3 comments on “Windfall taxes on oil again

  1. There is no reason why, when handing out licences, the state cannot put a very high effective marginal tax rate on income from very high oil prices. It would mke very little difference to the money that oil companies would stump up. It would earn HM Government extra at times like this, and yet it would add no uncertainty to the investment decision process.

    But if you didn’t do it at the beginning, doing it later just cuts investment, because investors hate political risk.

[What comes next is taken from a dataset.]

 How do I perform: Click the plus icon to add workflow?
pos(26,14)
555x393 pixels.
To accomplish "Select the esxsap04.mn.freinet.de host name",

It would also reduce the licence fees you could charge.

  2. Serf – the marginal tax rate on production in the UK is between 50% and 75% depending on the age of the field; at one point, thanks to Tony Benn, the Govt imposed a marginal rate of 100.6% until someone pointed it out.

    In production sharing contracts overseas it’s usual for high oil prices to result in a marginal government take of between 80% and 100%

  3. @ Everybody
    Have you looked at the decline in UK North Sea Oil production after G Brown imposed a badly-designed tax in the late-90s (I think it was 1998, but I’m not looking it up at this time of night)?
    Pre-Libya the major cause for the rise in oil prices was the Brown-induced slump in UK oil production (not geological – Norway’s production decline was much smaller) because the after-tax reward for investment in secondary and/or tertiary recovery was below the oil companies cost of capital threshold.
    Governments can get away with one-off windfall taxes that are effectively confiscation of the property of subjects (whether corporate or living persons) but they are self-defeating when they are perceived as continuing and affecting future earnings.